Judge Ted Gouge said he’s taken careful notes of everything but will now need at least 10 days to bring down his decision on an incident in which witnesses are claiming a man abused a dog on Cowichan Lake Road in April 2013.
Dog owner Brandon Scott Harrison is charged with criminal harassment, causing unnecessary pain and suffering to an animal, causing an animal to continue to be in distress and uttering threats to cause death or bodily harm.
The trial has taken a while to get to this stage because witness Shelby Harding had been unavailable but she took the stand Thursday along with SPCA special constable Matt Affleck and everything wrapped up with the lawyers’ final submissions to the judge Thursday afternoon in Duncan Provincial Court.
Defence lawyer Seth Cooper then called the accused and carefully presented Harrison’s own recollections of the case before making his own comments, noting discrepancies in the testimony.
Harrison, at 6 feet 1 inch and over 200 pounds is a big man now but he’s lost weight recently and would have been even bigger at the time of the incident, his lawyer said.
If he had actually performed some of the actions described by some witnesses, "we’d be taking about a dead dog," Cooper said.
He also pointed out that witnesses Chris and Leigh Davies "took their disdain [for Harrison] to social media, to Facebook. They wanted to name and shame Mr. Harrison. They gathered a modern-day social media mob."

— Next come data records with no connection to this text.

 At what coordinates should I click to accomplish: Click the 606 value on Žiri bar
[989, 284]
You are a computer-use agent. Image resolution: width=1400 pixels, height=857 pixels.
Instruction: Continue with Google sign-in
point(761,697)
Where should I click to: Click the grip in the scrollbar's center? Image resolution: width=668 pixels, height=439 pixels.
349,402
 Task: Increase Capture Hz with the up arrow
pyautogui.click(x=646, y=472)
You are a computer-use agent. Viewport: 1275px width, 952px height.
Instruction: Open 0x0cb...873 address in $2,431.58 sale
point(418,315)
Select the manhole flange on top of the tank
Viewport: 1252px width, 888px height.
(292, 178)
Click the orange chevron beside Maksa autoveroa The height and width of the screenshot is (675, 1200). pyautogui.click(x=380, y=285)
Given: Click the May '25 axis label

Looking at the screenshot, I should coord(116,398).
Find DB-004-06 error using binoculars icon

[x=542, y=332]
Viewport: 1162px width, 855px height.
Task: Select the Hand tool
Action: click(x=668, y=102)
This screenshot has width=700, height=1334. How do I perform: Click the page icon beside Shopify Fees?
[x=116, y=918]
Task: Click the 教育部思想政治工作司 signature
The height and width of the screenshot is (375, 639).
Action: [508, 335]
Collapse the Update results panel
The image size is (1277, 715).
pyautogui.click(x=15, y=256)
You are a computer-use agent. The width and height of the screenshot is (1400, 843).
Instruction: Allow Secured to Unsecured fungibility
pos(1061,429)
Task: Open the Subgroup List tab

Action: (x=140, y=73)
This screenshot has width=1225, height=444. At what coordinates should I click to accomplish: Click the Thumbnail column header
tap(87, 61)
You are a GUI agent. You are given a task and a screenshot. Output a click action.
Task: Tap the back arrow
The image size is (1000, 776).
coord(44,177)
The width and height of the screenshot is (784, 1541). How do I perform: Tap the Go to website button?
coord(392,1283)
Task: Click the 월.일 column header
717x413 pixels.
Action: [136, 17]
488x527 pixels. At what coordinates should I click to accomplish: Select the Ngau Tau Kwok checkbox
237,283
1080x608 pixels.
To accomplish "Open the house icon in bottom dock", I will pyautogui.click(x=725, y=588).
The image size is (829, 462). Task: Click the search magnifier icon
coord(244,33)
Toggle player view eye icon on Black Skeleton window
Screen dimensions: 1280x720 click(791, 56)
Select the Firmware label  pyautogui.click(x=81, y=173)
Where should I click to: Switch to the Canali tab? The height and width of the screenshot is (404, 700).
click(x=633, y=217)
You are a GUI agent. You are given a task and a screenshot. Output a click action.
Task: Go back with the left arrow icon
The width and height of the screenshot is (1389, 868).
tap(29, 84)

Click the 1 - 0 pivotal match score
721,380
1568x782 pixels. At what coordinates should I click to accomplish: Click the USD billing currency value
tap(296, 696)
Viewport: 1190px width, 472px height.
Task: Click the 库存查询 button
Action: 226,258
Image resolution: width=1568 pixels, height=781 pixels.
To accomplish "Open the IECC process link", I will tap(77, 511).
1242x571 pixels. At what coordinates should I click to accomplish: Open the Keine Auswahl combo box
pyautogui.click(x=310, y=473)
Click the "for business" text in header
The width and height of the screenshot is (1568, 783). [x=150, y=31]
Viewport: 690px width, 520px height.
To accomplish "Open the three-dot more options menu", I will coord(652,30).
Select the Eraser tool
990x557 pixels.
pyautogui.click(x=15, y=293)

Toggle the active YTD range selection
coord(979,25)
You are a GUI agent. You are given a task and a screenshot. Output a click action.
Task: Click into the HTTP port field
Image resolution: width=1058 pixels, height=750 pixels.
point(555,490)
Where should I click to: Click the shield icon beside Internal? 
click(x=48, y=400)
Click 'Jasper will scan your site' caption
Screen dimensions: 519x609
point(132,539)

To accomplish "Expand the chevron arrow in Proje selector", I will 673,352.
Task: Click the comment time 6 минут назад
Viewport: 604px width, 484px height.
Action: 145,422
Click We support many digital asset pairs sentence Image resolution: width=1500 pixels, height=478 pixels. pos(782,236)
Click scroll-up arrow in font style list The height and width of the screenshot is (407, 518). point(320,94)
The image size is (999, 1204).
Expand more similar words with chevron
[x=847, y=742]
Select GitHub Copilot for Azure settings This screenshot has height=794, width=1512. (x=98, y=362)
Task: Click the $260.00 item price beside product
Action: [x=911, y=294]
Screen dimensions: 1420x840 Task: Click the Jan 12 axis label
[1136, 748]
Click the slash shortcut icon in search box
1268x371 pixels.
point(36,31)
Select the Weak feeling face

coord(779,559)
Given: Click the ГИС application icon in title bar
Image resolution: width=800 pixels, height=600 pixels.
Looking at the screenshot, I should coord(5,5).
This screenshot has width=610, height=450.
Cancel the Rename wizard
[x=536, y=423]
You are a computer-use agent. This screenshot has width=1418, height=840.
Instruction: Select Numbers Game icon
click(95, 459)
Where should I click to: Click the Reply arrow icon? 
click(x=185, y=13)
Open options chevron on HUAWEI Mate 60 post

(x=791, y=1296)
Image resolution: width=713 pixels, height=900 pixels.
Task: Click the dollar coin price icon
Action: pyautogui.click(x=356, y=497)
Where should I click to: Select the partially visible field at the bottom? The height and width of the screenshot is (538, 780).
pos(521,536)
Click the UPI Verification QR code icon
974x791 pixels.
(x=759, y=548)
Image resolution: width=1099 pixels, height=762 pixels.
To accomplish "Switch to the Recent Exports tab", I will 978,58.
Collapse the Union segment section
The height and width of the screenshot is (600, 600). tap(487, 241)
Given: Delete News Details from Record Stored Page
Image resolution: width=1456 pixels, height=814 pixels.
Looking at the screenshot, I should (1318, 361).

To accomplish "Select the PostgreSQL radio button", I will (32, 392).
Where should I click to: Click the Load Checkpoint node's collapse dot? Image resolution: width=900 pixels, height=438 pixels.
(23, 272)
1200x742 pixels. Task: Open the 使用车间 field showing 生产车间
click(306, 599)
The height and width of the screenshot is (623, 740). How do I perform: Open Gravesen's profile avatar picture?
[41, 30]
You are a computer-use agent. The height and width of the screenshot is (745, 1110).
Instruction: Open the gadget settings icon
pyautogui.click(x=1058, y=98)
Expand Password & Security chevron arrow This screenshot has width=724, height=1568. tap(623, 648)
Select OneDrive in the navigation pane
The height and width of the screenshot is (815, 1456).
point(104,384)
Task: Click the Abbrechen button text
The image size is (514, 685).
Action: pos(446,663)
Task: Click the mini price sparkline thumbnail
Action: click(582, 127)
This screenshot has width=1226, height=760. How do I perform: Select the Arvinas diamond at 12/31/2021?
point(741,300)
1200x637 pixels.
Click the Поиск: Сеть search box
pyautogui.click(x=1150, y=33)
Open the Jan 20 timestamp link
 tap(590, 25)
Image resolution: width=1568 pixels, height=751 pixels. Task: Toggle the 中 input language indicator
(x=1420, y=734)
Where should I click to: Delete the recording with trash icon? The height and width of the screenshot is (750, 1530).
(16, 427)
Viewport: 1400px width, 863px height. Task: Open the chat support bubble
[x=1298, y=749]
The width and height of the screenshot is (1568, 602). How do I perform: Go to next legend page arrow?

No one is denying that witnesses saw Harrison disciplining his French poodle, Rufus, for running out onto the road to chase a car, "but the problem is the story does not add up," Cooper said.
Crown counsel Peter Benning centered his closing arguments on a few key points, dismissing the differences in witness testimony and focusing on their similarities.
"What is a consistent thread is that when they first saw Mr. Harrison he was very angry," Benning argued.
"They were shocked, taken aback at his actions, particularly that Mr. Harrison struck his dog with a closed fist. He actually punched the dog."
Then there was his throwing it on the ground.
"Miss Harding said it was like throwing a basketball. He didn’t deposit the dog on the ground. He acted in a violent and uncalled-for manner. That’s what struck these witnesses."
On top of that, Benning said, Harrison admits he has not struck Rufus since.
"He knows it is inappropriate. Mr. Harrison is probably ashamed of what he did and has seen the publicity, the effect of this case. He would not act this way again."
However, striking a dog like that is still "cruelty and abuse," Benning continued.
Judge Gouge will offer his judgment by video as he will not be actually needed in person.